Living organisms rely on an efficient yet complex array of multiply interrelated molecular machines to regulate their metabolic activities. Considering metal ions, their heterogenous spatial distribution within intra- and extracellular structures implies the existence of mechanisms, which maintain this concentration gradient a long way from thermodynamic equilibrium. However, even though this requires a huge energy investment in terms of ATP, biological systems utilize concentration gradients of sodium, potassium and calcium ions in many regulatory and recognitory events. The modelling of such processes thus presents a challenge for scientists. Consequently synthetic chemists have been imitating some of the very basic functions realized in the biology. Thess activities have resulted in a number of artificial systems, such as molecular switches, sensors, ratchets, wires, artificial enzymes and self-assembled species to name only a few.

Our research in this field deals with redox-switched ferrocene crown ethers. In such compounds a macrocyclic unit (crown ether) is linked to an electrochemically active group (ferrocene) and the bonding of metal ions within the crown ether is coupled to electron-transfer reactions, i.e. upon oxidation of the ferrocene unit, the bonding of the metal ion within the crown ether is considerably weakened, due to the repulsion of equally charged metal centers.

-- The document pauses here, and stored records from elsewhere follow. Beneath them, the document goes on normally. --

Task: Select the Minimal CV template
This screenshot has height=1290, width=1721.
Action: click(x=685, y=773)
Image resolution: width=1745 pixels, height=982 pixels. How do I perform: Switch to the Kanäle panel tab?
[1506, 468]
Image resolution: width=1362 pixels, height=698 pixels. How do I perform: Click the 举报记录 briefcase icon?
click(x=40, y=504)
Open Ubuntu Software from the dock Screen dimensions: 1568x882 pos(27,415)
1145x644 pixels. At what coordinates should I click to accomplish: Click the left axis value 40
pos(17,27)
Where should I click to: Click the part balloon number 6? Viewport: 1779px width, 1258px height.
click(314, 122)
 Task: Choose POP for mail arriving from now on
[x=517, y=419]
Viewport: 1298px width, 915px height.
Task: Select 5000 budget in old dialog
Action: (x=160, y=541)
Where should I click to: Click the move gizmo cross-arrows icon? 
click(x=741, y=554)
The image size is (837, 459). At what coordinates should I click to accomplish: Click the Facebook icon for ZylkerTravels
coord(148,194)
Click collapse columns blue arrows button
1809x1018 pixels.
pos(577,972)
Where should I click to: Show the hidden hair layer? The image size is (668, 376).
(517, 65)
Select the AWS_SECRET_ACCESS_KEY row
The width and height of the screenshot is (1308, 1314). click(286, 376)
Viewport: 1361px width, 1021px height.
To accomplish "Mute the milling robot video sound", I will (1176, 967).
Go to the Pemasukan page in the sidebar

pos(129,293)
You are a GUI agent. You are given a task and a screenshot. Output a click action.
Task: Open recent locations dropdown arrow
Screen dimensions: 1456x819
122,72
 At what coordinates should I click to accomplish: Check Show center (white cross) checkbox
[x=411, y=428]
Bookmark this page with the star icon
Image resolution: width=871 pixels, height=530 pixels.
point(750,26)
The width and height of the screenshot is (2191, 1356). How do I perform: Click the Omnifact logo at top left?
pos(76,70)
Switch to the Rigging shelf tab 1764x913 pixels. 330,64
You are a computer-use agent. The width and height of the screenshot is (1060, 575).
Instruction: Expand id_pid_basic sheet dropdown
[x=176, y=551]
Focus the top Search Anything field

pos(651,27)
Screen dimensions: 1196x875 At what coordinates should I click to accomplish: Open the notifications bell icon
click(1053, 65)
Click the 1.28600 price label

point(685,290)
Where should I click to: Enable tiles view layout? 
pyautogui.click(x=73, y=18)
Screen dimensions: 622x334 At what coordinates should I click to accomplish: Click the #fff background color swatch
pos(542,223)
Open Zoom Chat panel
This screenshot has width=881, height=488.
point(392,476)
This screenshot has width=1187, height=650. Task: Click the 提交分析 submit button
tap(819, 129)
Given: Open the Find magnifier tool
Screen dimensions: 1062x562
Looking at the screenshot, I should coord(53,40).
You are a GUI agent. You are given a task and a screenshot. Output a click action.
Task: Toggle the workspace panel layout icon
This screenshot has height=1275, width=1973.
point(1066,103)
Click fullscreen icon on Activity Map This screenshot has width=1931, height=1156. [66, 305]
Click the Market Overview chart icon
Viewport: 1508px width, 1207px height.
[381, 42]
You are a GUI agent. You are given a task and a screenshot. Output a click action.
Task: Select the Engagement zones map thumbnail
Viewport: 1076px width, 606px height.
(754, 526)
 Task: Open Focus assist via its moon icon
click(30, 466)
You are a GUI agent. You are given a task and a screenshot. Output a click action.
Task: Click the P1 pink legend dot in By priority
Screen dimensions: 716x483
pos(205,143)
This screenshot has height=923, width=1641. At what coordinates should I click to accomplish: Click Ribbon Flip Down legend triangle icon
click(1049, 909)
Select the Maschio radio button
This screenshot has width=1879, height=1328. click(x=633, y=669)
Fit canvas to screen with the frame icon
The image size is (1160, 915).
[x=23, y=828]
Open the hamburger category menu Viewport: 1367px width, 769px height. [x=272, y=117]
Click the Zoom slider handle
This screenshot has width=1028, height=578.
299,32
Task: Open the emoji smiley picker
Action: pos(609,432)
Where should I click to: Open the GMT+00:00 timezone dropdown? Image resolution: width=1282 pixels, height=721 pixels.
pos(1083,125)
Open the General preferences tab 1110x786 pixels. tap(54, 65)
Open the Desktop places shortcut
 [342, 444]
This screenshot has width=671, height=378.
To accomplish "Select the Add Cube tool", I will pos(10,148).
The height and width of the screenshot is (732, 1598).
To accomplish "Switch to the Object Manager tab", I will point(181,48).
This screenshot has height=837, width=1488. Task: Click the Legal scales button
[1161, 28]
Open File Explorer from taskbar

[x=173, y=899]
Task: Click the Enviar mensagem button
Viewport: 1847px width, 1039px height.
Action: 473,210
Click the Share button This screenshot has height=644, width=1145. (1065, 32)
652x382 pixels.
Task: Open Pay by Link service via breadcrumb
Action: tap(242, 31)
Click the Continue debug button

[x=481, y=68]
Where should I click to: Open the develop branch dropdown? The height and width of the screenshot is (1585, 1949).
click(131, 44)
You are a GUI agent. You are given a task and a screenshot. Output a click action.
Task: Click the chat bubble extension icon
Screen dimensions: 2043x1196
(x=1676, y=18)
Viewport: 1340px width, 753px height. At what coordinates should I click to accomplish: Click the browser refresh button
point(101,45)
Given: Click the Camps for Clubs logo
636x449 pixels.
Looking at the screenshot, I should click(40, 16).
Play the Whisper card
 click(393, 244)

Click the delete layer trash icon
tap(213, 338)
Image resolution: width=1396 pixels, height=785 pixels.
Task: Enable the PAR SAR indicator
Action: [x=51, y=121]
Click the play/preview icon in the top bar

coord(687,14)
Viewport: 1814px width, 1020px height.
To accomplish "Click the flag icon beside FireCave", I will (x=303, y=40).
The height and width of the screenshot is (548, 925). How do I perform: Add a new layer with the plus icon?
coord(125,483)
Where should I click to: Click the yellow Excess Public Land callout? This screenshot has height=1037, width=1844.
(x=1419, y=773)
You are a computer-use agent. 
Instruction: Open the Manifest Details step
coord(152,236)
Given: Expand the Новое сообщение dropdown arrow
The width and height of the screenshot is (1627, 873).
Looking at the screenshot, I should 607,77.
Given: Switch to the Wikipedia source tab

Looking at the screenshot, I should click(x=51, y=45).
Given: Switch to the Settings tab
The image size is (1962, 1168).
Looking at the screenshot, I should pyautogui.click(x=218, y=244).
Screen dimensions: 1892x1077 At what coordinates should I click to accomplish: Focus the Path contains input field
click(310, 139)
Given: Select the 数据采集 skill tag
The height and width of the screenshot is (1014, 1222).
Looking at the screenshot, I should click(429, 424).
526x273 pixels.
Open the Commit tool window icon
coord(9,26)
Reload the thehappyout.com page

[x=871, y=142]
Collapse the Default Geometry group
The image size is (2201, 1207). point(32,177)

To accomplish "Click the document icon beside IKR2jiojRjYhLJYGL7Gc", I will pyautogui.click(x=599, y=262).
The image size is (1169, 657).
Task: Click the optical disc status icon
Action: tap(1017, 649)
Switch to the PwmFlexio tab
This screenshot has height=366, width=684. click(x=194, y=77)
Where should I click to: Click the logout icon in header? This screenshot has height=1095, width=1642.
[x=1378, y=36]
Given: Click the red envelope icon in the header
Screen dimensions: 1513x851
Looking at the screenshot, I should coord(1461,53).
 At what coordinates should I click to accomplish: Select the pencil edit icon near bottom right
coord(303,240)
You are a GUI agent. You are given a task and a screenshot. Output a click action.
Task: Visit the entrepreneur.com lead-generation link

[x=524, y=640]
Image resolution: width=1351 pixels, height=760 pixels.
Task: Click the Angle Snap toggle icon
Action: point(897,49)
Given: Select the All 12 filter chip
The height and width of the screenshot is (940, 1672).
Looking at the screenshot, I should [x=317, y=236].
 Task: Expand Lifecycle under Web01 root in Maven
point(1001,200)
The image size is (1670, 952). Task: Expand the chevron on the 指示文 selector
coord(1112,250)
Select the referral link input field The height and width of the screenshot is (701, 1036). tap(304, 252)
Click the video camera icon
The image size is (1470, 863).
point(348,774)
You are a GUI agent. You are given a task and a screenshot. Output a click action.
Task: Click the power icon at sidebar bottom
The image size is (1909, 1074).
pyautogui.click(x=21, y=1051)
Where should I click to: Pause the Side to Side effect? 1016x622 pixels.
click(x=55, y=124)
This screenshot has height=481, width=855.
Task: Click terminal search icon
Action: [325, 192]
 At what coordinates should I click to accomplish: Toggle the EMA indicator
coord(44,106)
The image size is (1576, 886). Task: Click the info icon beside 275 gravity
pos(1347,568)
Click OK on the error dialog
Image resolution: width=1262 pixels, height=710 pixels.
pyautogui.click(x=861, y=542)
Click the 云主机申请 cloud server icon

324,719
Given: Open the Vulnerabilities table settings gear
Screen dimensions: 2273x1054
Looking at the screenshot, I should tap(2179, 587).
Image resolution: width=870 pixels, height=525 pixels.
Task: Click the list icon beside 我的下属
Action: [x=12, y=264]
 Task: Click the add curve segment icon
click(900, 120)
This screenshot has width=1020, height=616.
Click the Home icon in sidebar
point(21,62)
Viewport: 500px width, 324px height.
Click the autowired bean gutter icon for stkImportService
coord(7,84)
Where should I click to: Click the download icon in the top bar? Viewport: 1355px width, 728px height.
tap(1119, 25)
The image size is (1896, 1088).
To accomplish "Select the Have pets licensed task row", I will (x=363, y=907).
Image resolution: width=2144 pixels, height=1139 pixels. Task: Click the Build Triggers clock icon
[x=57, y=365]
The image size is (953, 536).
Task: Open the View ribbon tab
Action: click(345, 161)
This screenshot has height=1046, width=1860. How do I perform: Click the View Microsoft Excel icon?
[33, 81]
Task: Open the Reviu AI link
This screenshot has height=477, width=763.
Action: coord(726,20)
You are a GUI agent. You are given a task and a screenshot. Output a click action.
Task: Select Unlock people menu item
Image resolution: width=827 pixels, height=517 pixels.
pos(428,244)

While our previous work had concentrated on improving the efficiency of such molecular devices, we have now extended our activities in this field by designing an artificial regulatory device, which is able to indirectly control (via electron-transfer reactions) the availability of sodium ions and is based on the coupled action of two different molecular switches.

 

The basic components of our artificial regulatory system using two different molecular switches are two types of redox-active chelating ligands based upon ferrocenes. A chelating aminoferrocene (Fcdpa) forms very stable complexes with soft transition metal ions and responds to the incorporation of metal ions by a drastic change of the ferrocene redox potential (redox-responsive ligands). Complexes of oxaferrocene cryptands (Fccrypt) with hard group I and II metal ions are severly destabilzed upon oxidizing the ferrocene (redox-switching). Based on such ligands a device was assembled which can imitate a regulatory event (see diagram below).
 
 

In short the individual tasks performed by these subunits are the following: a redox-responsive ligand changes its redox properties to become an oxidizing agent upon binding of a cofactor (zinc); thus generating a redox-equivalent to act as a mediator; this mediator triggers the redox-switch and changes the binding properties of the redox-switched ligand for sodium ions, thus regulating the availability of sodium; the removal of the cofactor by an added deactivator results in the reversal of the switching event via back transfer of the mediator and the reactivation of sodium binding by the redox-switch.
In conclusion the availability of sodium can be controlled indirectly (e-transfer!) by zinc ions, which represents a simple of model of a regulatory event. However, the artificial regulatory system described here is only operative when all individual components cooperate and are well adjusted in their binding and redox behavior.

In conclusion it is obviously possible to use small abiotic molecules, to imitate  – in a primitive fashion -  some complex functions which otherwise require a highly sophisticated protein machinery and billions of years of evolution.